I purchased some cheap knit work gloves for the hands. They are stuffed with newspaper to give them some substance. I then cut some 2 inch PVC into 5 inch (or so) pieces to give the wrists and lower arms substance. This was nice because it also gave me something to cinch the rope around to hold the arms in place. Of course, this also has the effect of appearing to hold the victim in the chair. Some additional newspaper was used to fill out the forearms. The frame must be free to move even though the hands are lashed to the chair. In order to mimic an elbow, the forearms and upper arms need to be two pieces.


----------



## jasonsbeer (Nov 12, 2014)

Now that we have the body complete, it is time to finish the electric chair look.

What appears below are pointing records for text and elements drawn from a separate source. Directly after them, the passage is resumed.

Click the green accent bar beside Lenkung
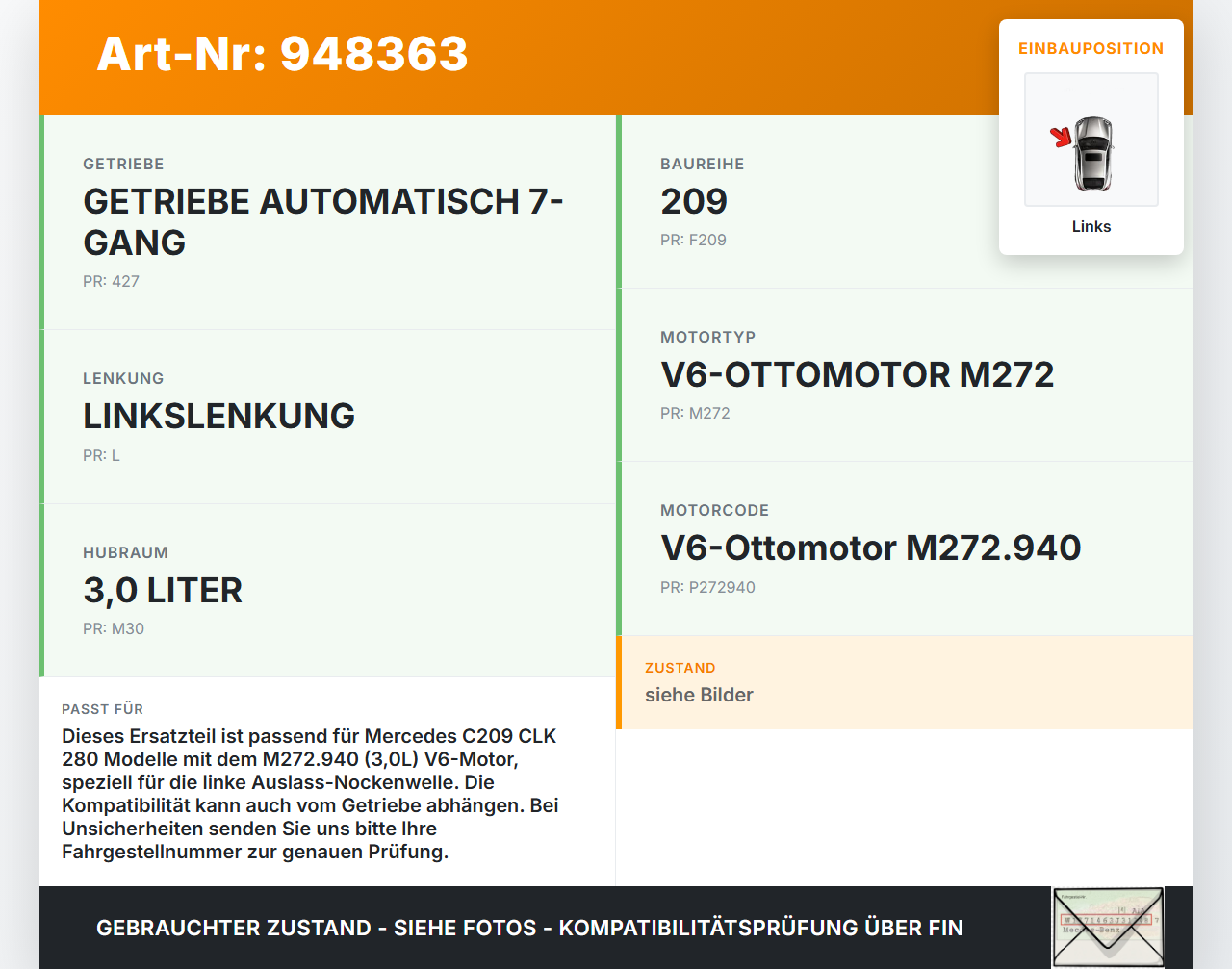Viewport: 1232px width, 969px height. 39,416
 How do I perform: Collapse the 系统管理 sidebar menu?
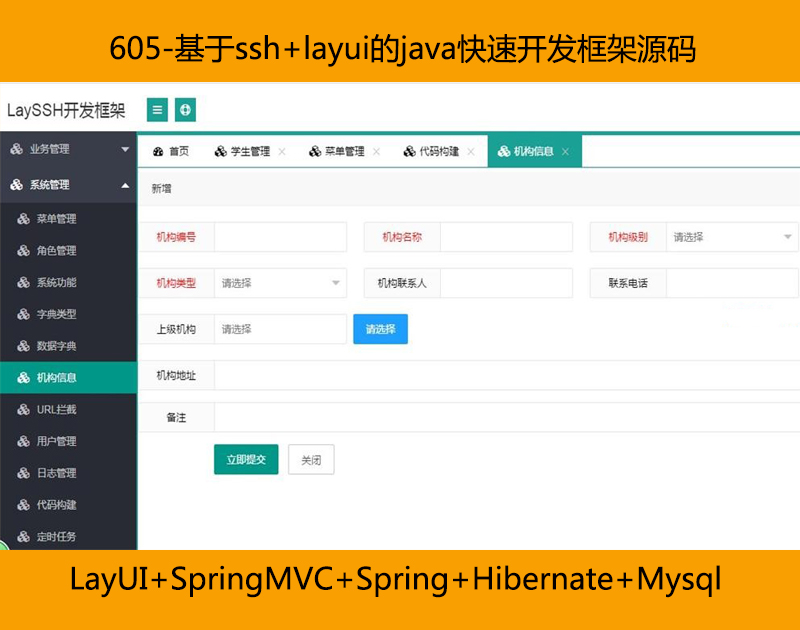pyautogui.click(x=68, y=185)
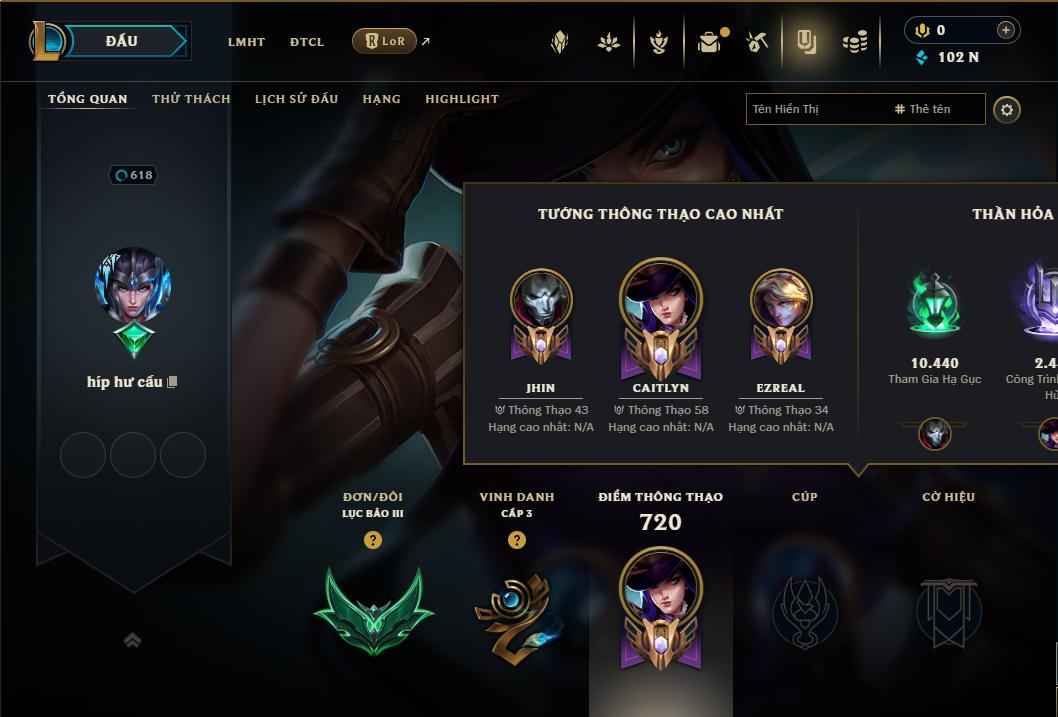
Task: Collapse the profile banner with the double chevron
Action: 132,640
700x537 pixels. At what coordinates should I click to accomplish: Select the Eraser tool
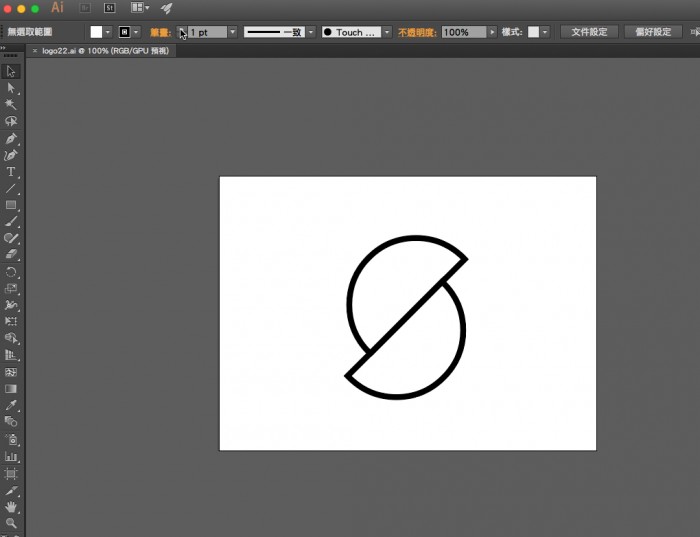point(11,254)
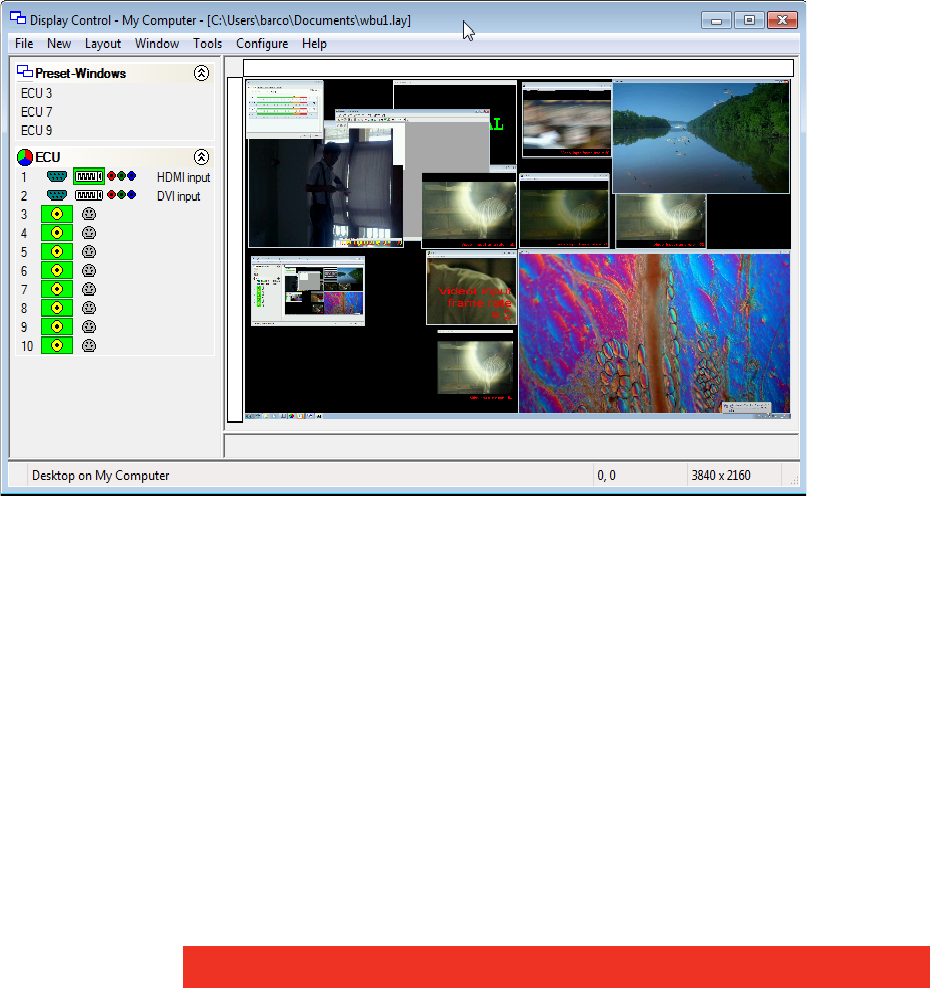This screenshot has height=988, width=930.
Task: Click the DVI connector icon on row 2
Action: 89,196
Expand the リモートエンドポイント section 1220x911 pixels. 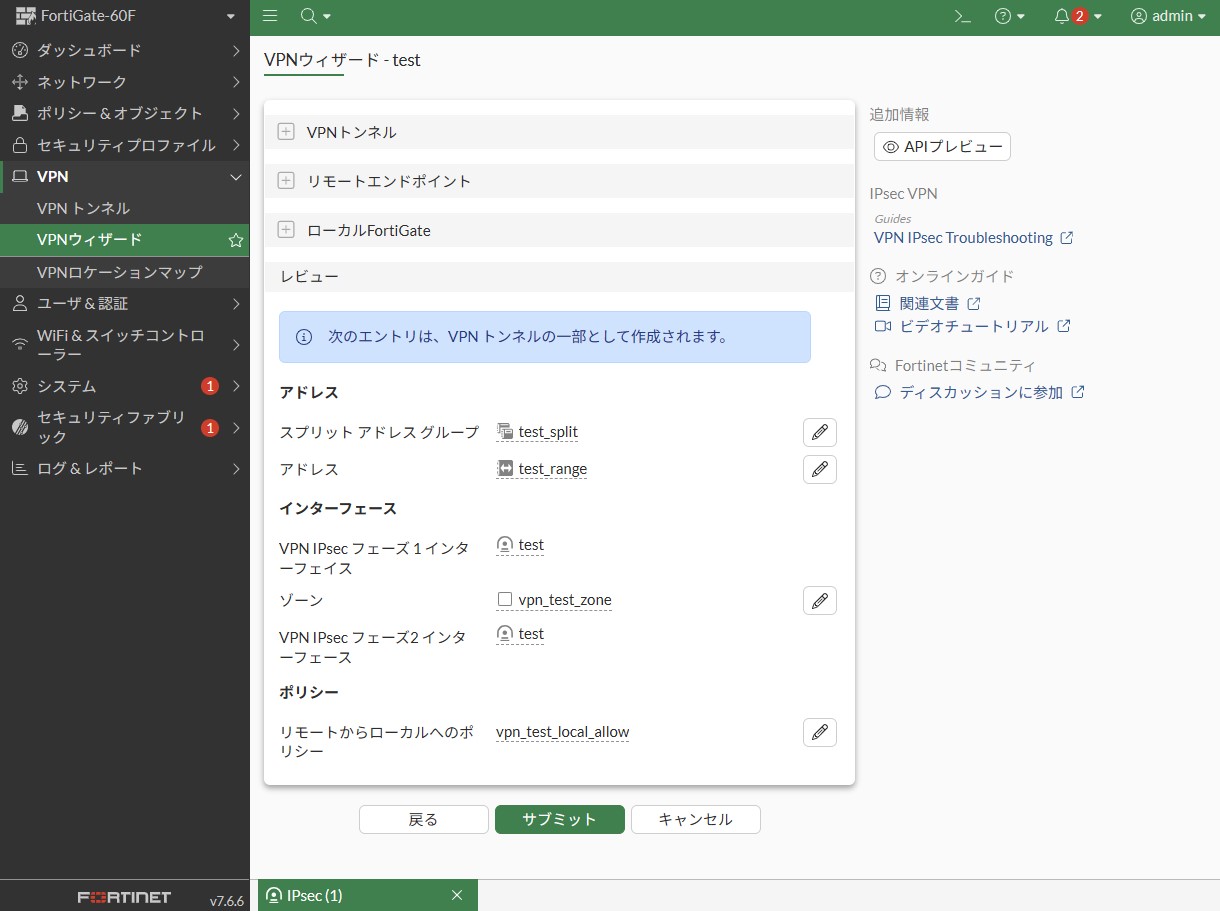coord(286,181)
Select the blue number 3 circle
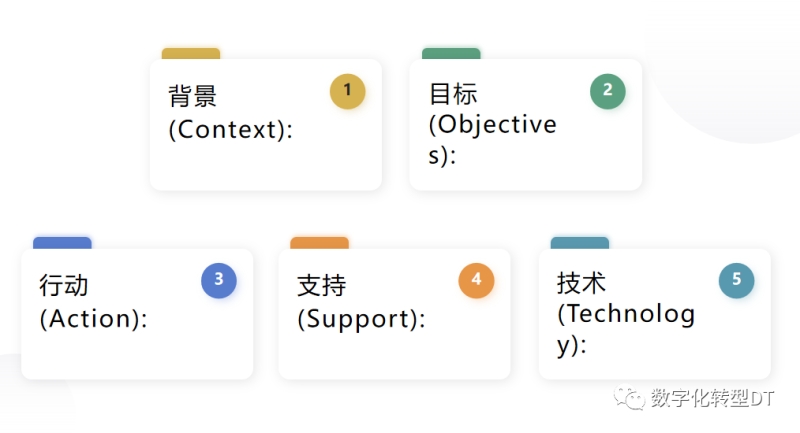 pos(219,280)
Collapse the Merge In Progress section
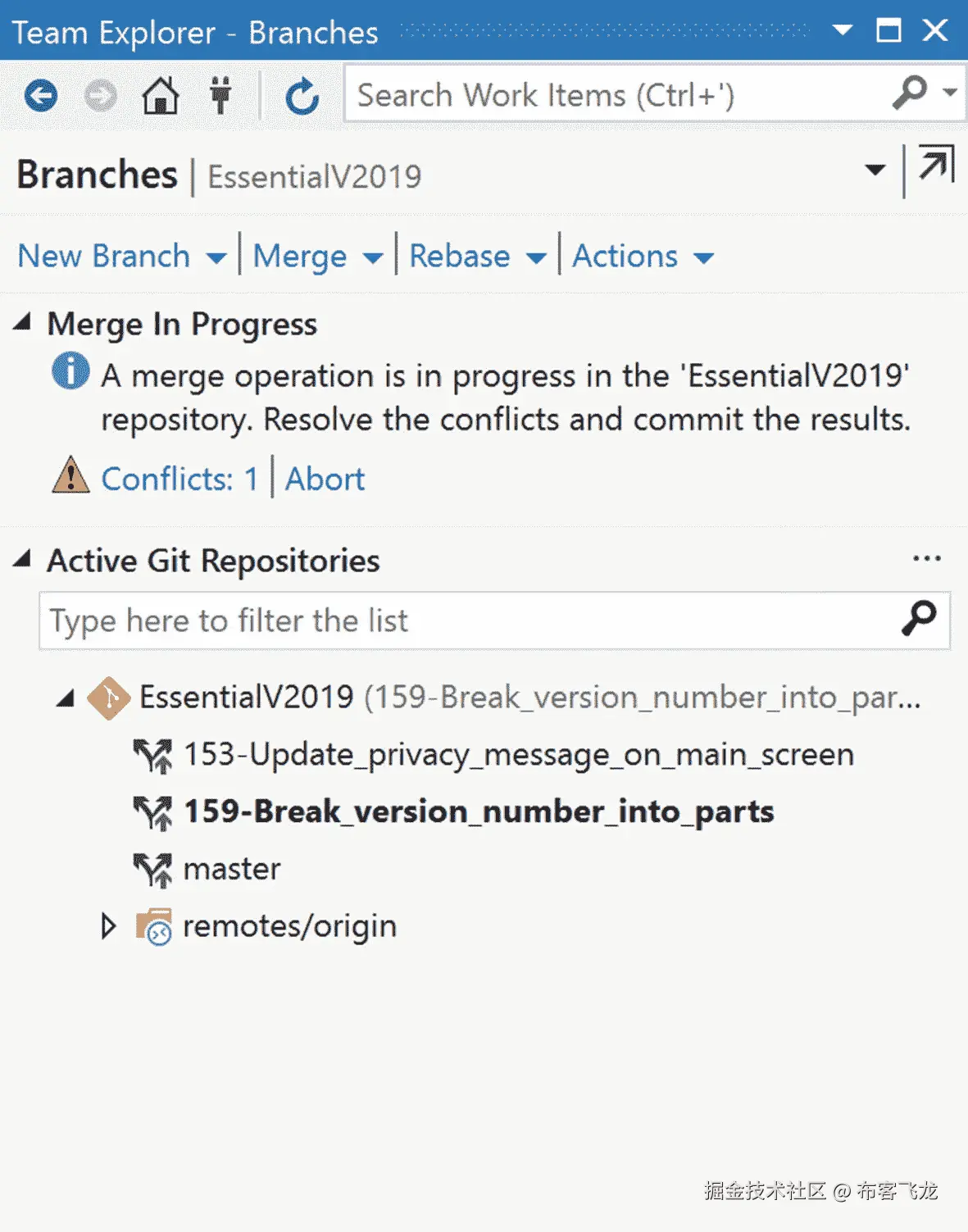Screen dimensions: 968x1232 (x=22, y=323)
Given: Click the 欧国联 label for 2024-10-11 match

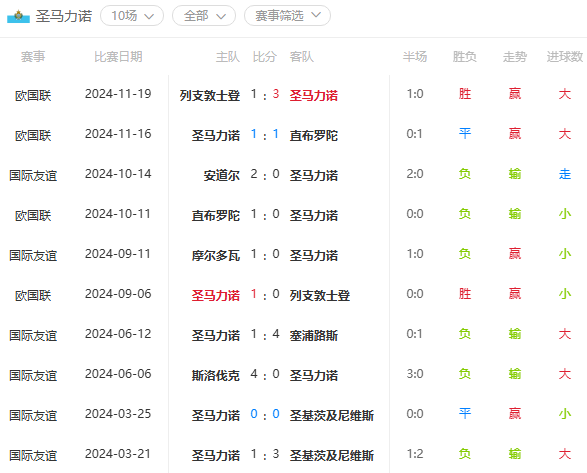Looking at the screenshot, I should (x=33, y=215).
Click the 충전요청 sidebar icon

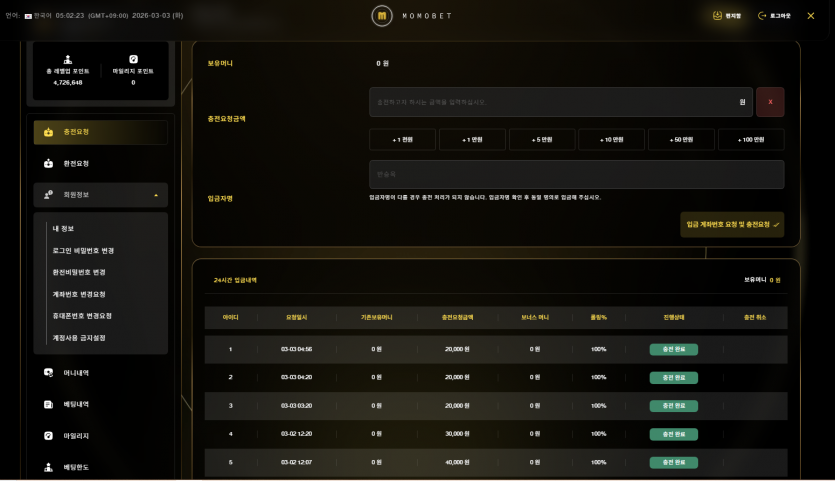coord(48,132)
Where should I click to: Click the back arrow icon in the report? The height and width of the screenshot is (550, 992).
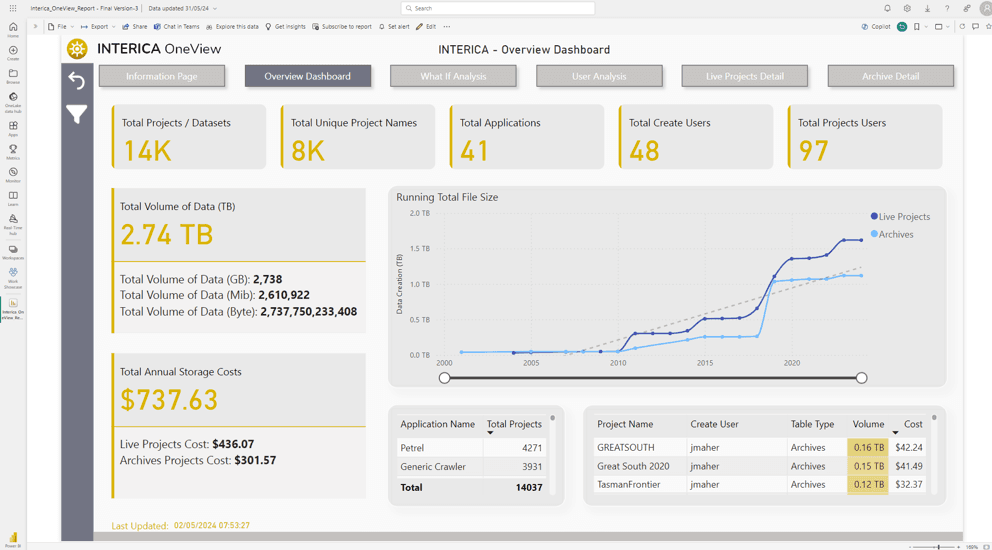point(77,80)
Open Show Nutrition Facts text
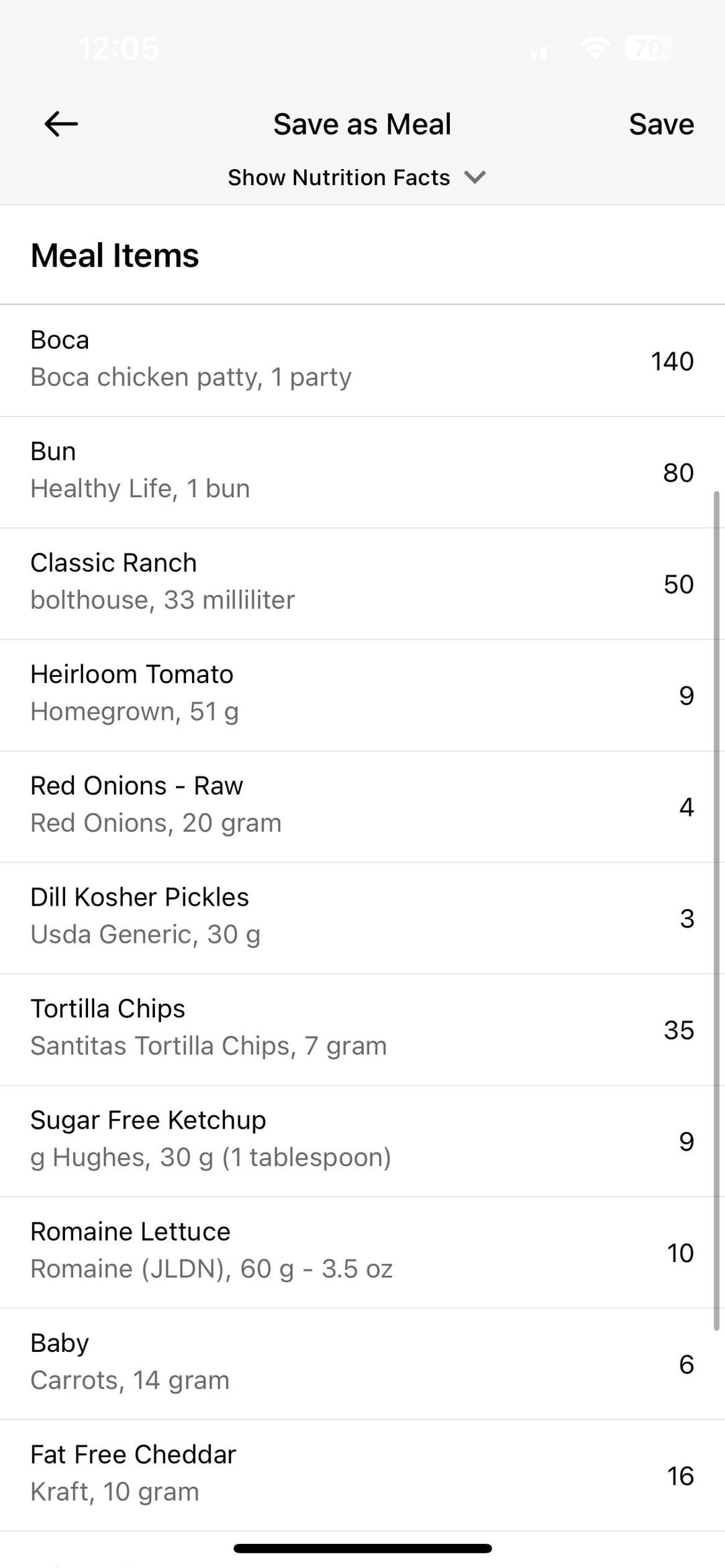 point(339,177)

The cover for the head is burlap. I use burlap a lot in my projects. The local farm store sells used 50lb burlap coffee bags for $2 each! Just cut them up, turn them inside out to hide the printing, and you are golden. The two insulators at the top are for electric fences. Again, from the farm store. The head cap is just a reflector from a cheap work light. I happened to have some heavy gauge bare copper wire laying around from an old electrical project. It made a perfect addition to the prop. The electric wire is attached to the chair, not to the head. I tried connecting the wire directly to the head, but with all the movement, that was not going to work. I put a shorter piece of copper into the top of the foam head and it simply wraps around behind the head to give the illusion they are connected. The strobe light is from e-bay.










Here he is! I am going to see if I can test him tomorrow. I don't expect any problems as he has already been tested before adding the finishing touches.










Here is a shot of the controls in the back. This is run by mikojay's 4 banger controller, and I need to thank him for his help on this. The electronics are contained in the project box. Lamp extension cords make the best quick detach connectors. They are cheap! Cut them in two and use one end for the device to be powered and the other end as a dongle from your controller. You can just see them coming out of the bottom of the project box. There is one for each of three relays, and they control the strobe light, ambient lighting, and another option for the future.


----------



## jasonsbeer (Nov 12, 2014)

Finally, to put closure to this project. A video from Halloween 2015!


----------



## HalloweenBob (Dec 17, 2008)

Nice job! The wisps of smoke and sound effects really sells it. You got yourself a great prop.


----------